## What needs to be done:
Find each line in the items below that contains the string "header", and copy those lines out in full.

--- START Data ---

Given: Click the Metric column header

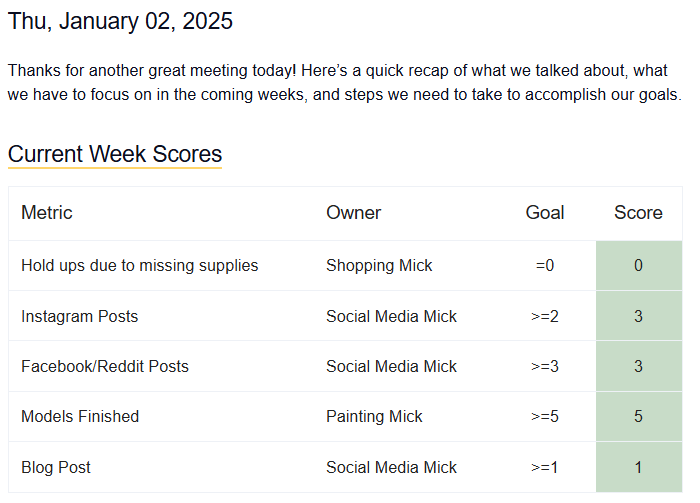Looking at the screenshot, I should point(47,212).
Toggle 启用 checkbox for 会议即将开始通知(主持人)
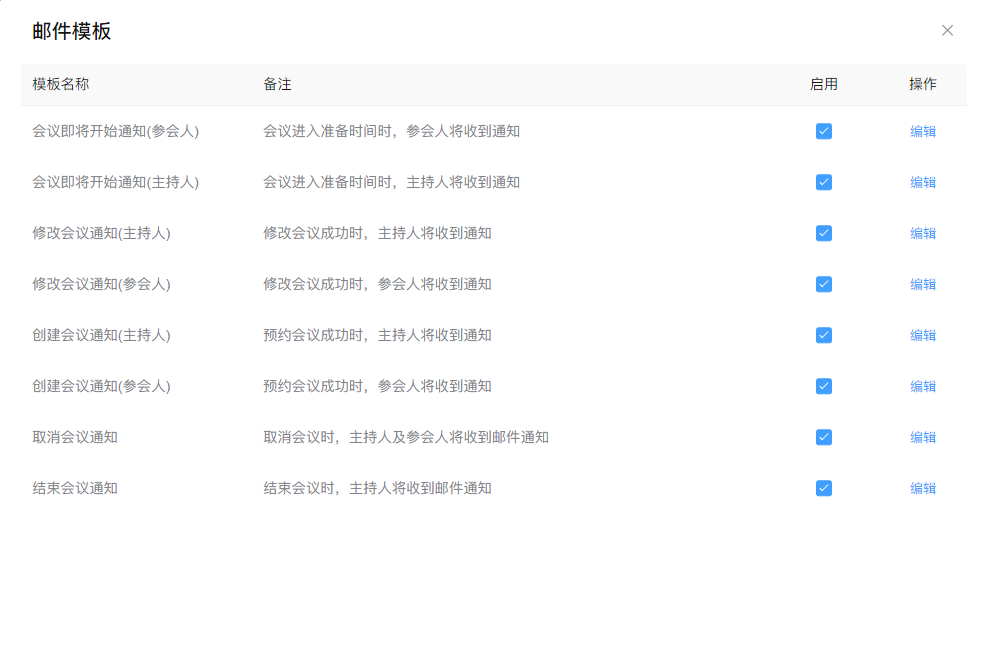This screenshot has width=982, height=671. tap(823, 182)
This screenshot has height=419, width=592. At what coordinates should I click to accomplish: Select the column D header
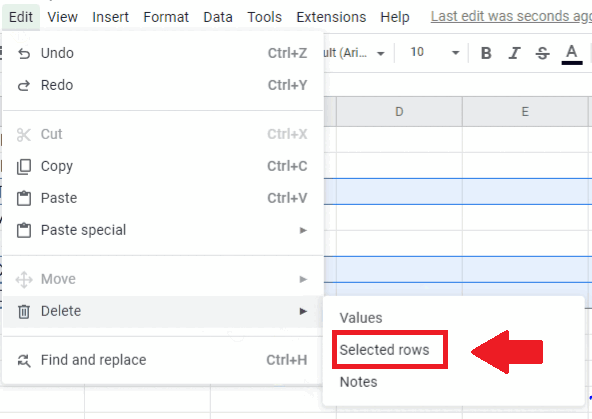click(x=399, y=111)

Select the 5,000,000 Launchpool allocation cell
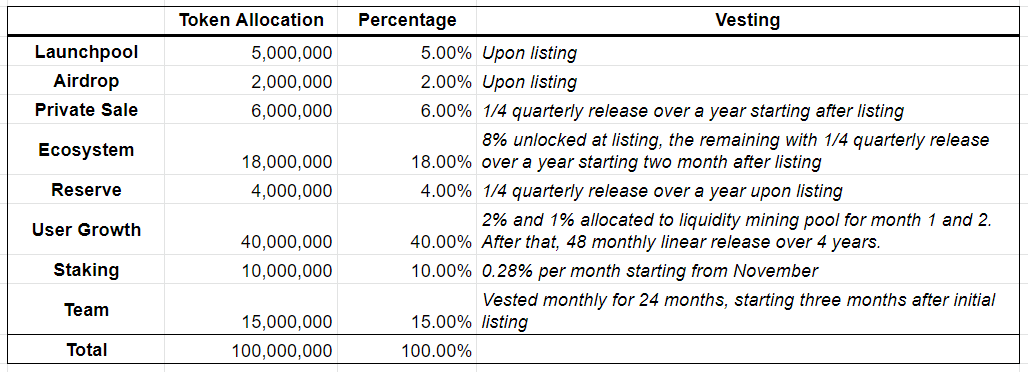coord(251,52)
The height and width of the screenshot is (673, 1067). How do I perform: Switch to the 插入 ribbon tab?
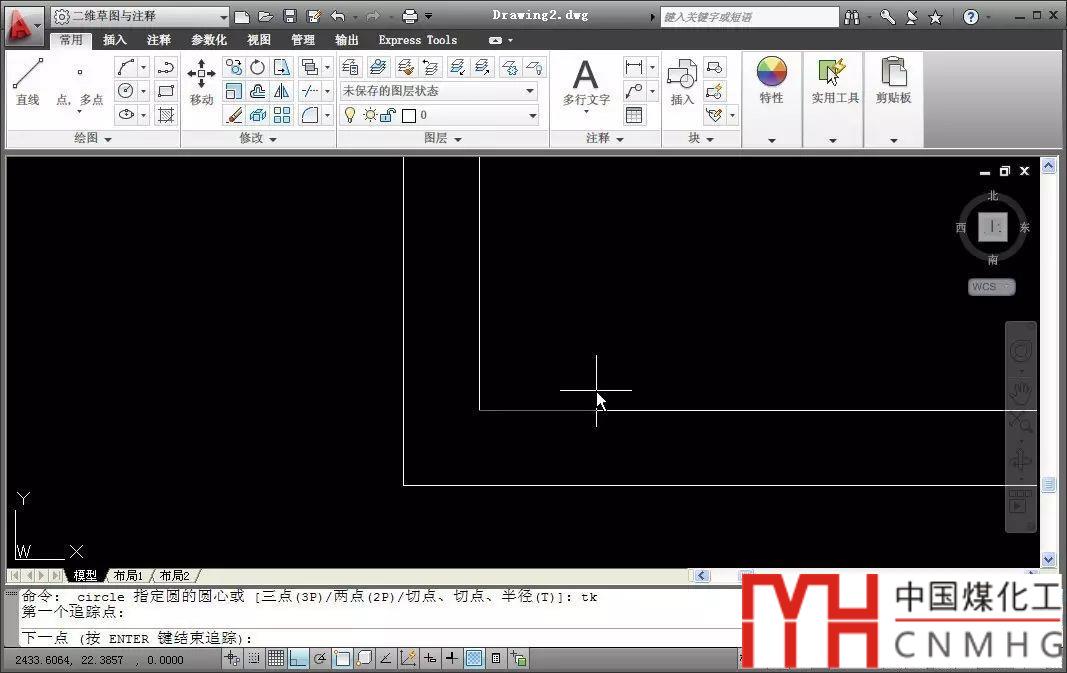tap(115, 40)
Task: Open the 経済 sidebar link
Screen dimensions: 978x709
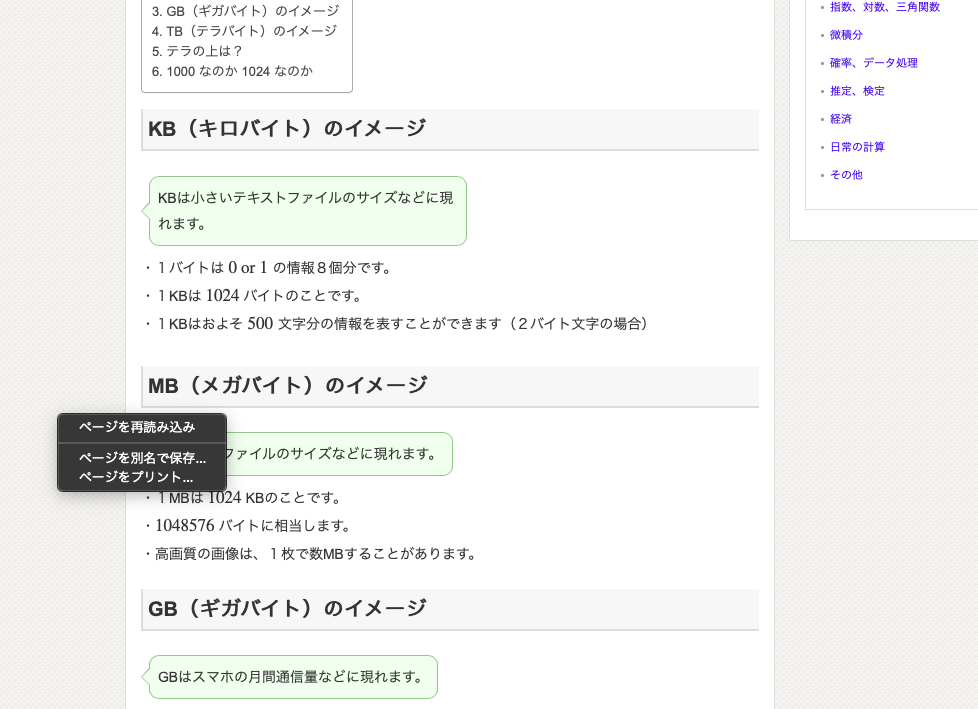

--- END Data ---

## Exercise solution:
Given: Click the Metric column header
This screenshot has height=419, width=592. At what coordinates should I click to accomplish: Select the column D header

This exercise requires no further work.